I hate being too much of a downer or a whiner here. But I guess it’s only natural once in a while. I don’t mind at all when other people are open in blogging about their own struggles. I actually really like getting those insights into them, and it would never occur to me to think anything negative about them for it. I should learn to remember that more. Sometimes I feel like I can’t tell people the bad stuff. Some part of me feels like they’ll judge me, ironically even more so since becoming so ill. People don’t like to hear other people complain. I worry they’ll be saying “doesn’t she realize how many other people have illnesses too?” Or think I”m being self-centred. Or weak. Or that I’m “giving in” to the illness. Or assume that I’m just wallowing too much, and that somehow every day of my existence is no longer a struggle. Or that they’ll be watching to see if I’m going to be one of those strong and positive patients or…that other kind.

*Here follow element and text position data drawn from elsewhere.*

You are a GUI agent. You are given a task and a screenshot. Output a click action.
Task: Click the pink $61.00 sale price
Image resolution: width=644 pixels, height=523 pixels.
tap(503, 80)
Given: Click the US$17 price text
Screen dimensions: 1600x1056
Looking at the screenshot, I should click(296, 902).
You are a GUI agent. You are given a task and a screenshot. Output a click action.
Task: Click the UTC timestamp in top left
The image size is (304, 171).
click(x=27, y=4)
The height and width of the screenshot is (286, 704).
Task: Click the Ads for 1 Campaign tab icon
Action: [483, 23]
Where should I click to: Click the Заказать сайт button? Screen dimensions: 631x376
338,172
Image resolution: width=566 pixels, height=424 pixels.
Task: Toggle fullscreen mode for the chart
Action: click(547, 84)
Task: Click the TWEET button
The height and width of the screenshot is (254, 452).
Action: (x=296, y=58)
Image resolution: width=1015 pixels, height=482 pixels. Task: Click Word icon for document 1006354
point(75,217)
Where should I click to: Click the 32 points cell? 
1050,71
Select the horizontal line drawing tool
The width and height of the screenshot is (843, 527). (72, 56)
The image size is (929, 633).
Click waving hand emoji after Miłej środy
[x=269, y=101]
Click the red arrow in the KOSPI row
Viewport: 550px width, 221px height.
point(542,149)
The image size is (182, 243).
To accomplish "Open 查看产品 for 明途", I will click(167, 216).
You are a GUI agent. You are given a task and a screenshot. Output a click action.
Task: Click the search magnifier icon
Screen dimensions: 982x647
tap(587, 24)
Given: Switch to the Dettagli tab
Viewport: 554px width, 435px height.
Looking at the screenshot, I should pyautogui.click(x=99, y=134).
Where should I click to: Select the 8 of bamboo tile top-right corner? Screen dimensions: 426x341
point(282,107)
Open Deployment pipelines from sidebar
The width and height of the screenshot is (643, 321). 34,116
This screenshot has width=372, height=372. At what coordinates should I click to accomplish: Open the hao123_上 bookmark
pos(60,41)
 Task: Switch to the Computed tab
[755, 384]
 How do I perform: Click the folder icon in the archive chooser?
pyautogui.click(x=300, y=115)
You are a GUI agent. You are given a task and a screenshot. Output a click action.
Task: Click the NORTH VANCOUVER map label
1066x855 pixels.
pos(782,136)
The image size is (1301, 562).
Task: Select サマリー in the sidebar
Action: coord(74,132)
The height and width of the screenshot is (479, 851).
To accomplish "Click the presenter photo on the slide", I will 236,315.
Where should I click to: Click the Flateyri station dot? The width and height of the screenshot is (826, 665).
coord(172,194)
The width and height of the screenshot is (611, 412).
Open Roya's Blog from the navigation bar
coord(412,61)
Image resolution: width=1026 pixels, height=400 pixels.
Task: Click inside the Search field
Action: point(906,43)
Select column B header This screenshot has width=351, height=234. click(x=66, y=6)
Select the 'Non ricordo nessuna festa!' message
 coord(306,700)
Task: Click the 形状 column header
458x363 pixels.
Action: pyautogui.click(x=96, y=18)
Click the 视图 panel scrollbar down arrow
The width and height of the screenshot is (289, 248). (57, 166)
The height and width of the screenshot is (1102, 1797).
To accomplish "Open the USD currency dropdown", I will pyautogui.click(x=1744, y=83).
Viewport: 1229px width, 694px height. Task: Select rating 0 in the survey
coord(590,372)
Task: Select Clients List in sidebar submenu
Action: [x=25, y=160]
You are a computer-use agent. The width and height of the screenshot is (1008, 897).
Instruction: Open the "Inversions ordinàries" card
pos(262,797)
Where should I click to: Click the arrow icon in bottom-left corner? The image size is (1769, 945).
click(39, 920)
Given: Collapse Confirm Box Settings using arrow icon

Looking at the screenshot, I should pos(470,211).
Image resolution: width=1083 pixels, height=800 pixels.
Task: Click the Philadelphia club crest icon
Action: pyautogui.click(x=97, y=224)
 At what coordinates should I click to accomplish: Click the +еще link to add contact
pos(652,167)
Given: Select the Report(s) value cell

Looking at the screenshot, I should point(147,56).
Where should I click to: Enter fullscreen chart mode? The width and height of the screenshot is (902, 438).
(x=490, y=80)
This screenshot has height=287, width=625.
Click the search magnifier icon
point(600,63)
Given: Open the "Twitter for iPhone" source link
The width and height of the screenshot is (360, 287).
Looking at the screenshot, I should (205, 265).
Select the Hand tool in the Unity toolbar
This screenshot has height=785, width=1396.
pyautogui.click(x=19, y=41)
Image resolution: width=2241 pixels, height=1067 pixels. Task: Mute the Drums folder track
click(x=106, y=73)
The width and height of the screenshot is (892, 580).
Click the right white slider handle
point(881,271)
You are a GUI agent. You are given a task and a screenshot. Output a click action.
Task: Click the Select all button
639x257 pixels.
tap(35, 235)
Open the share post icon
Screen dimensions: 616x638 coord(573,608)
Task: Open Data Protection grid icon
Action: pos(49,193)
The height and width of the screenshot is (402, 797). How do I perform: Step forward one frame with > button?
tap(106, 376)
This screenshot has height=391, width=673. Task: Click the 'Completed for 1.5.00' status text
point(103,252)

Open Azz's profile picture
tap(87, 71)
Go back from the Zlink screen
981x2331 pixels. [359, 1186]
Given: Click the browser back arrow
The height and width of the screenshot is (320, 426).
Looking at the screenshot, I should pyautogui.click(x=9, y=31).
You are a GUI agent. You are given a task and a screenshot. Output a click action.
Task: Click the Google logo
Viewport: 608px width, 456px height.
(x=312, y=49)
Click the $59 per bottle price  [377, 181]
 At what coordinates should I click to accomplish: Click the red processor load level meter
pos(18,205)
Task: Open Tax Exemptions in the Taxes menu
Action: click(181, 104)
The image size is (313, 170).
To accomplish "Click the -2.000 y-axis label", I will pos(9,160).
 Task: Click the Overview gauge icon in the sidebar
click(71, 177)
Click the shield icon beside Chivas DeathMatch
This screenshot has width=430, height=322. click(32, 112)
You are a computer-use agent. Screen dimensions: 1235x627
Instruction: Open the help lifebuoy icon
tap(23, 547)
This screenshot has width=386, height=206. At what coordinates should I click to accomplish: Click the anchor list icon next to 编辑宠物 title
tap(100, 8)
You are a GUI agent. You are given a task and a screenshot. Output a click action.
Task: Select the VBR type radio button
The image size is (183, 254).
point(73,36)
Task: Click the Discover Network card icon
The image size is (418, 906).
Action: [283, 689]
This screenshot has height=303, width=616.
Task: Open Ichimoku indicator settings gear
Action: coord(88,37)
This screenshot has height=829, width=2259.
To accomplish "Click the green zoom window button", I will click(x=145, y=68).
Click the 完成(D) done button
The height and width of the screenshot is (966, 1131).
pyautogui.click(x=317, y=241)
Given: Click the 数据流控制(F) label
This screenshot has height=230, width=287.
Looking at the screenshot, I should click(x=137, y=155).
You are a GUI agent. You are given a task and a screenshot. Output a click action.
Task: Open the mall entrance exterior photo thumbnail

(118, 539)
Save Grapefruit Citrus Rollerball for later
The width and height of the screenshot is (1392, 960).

It’s funny – when I first started this blog, I titled it Emotional Umbrella, and kept it entirely anonymous, and wrote about all the gory details of things without worrying who was reading them. Now I’ve made friends through this identity. And there are people out there who know me as a person and not just as a blogger. And somehow even though these people are wonderful and accepting, and got to know me by reading all my dirt in the first place, it’s harder now to let the grungy parts show.
But today will be a little bit grungy.
I generally do try very hard to stay positive about things. I’ve been told I’m doing that remarkably well overall. I joke, and laugh, and appreciate the good that’s still in my life, and empathize with the many other people going through their own challenges, and look forward to a future with more freedom in it for me. And I try not to look at all the ways in which my life is now less than what I’d hoped it would be. I do try.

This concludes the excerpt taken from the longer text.